### Document extract
....

No more DSLs: Implement and deploy a distributed system with a single program
Table of Contents
1 Introduction
If you want to write a distributed system, then instead of writing a thousand different programs and configuration files in many different DSLs, you can use an approach I call "single-program systems", and write just one program. In this article, I describe how we do this at $DAYJOB, and I show some example programs. These examples are in Python, but this approach works in any language.
Besides single-program systems, distributed languages also try to allow the user to implement a distributed system as a single program. But these languages assume the presence of lots of distributed systems infrastructure which is maintained outside the language; so a program written in such a language is only one component in a larger distributed system. The single-program system approach, instead, allows you to write a program which manages every aspect of the distributed system above the hardware level, such that running the program deploys the distributed system, and the program and the distributed system can really be said to be the same thing.

....

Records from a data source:
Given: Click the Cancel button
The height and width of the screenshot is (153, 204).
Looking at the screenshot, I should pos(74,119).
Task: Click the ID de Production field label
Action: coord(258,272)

....

Copy the passage of the single-program systems article above word for word, starting at the words "No more DSLs: Implement" and ending after the words "in any language.".

No more DSLs: Implement and deploy a distributed system with a single program
Table of Contents
1 Introduction
If you want to write a distributed system, then instead of writing a thousand different programs and configuration files in many different DSLs, you can use an approach I call "single-program systems", and write just one program. In this article, I describe how we do this at $DAYJOB, and I show some example programs. These examples are in Python, but this approach works in any language.